Exploiting Control Theory for Proving the Stability of Distributed
Algorithms
Oliver Theel 1 and Felix C.
Gärtner 2
Darmstadt University of Technology
Department of Computer Science
Darmstadt, Germany
A particularly suitable design strategy for constructing
a robust, fault-tolerant distributed application is to design it as a self-stabilizing
algorithm [1,7].
Informally, an algorithm has the self-stabilizing property, if - starting
from an illegal state - it is guaranteed to return to a specified set of
legal states after a finite period of time. Additionally, the set of legal
states must be closed under normal system execution, meaning that the algorithm
does not voluntarily switch to any illegal state. The definition of legal
and illegal states depends on the particular application. Generally, all
legal states are specified (e.g., by a state predicate) and illegal states
are defined to be those states which are not legal states. This statement
seems to be trivial and unimportant but it embodies the entire potential
of self-stabilizing algorithms: if the algorithm is guaranteed to reach
a legal state from any state, then it is able to tolerate any
kind of failure that perturbs the system state (i.e., any kind of transient
failure). The resulting algorithms are capable of tolerating failure scenarios
which were unforeseeable at design time. Unfortunately, proving the self-stabilization
property of an algorithm is a complicated task [4].
This is particularly true for close-to-reality message passing models of
distributed computing, like the so-called distributed execution model
[2], where proofs even for quite simple self-stabilizing
algorithms require enormous efforts. Consequently, the research community
is highly engaged in finding more adequate proof techniques.
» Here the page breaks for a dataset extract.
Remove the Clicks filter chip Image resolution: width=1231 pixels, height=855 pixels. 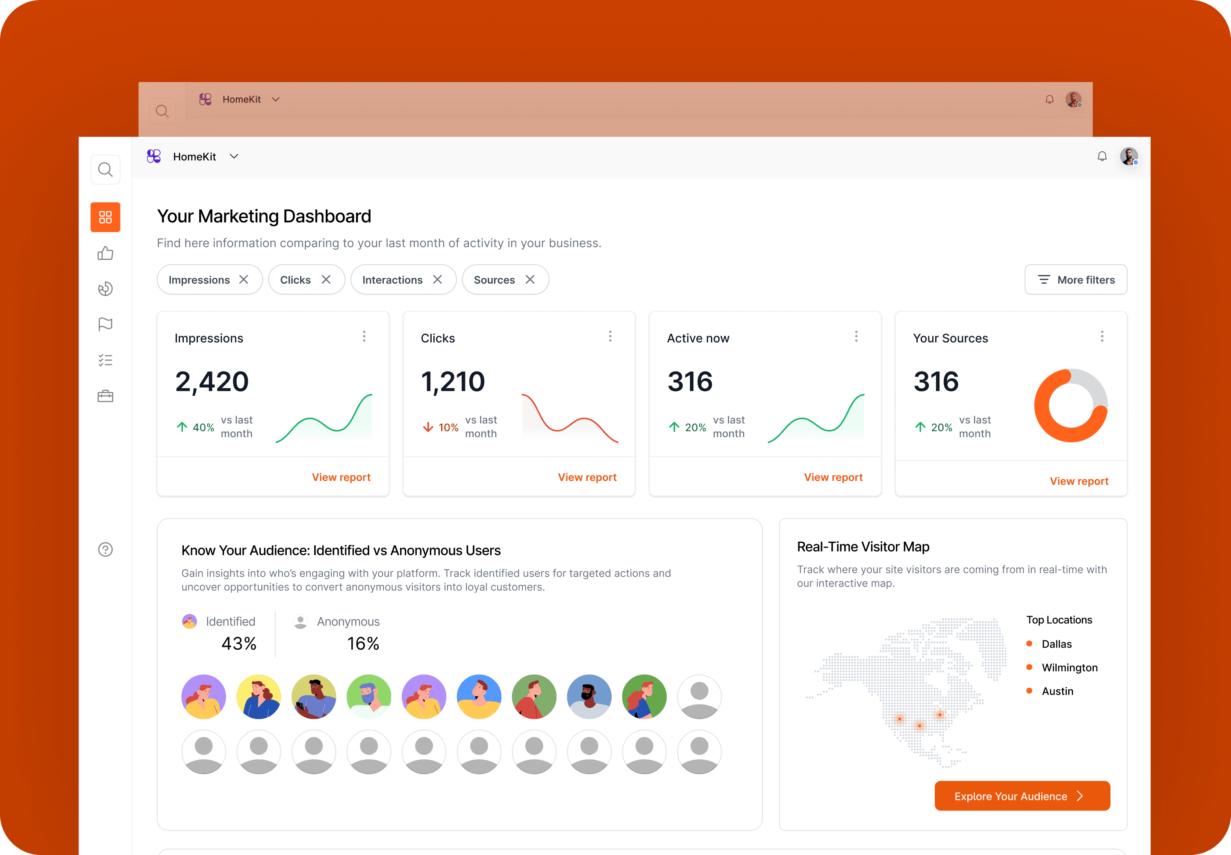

The self-stabilization property of a distributed algorithm
as described above exhibits interesting analogies to stable control circuits
used in various engineering domains, like electrical and mechanical engineering.
Informally, a control circuit is stable, if after a certain period of time,
the controlled system reaches and remains in a pre-defined state [3]. Contrary to the self-stabilization research domain,
which is a rather new area of research in computer science, control theory
in the engineering domain has a century-old background and offers a well-understood
theoretical foundation with powerful criteria for reasoning about the stability
of control circuits.
The aim of our research is to narrow the gap between
self-stabilization and control theory by adopting criteria originally used
for deciding on the stability of control circuits for proving the self-stabilization
of distributed algorithms. We demonstrate our approach in three steps:
- We present a specific sample application.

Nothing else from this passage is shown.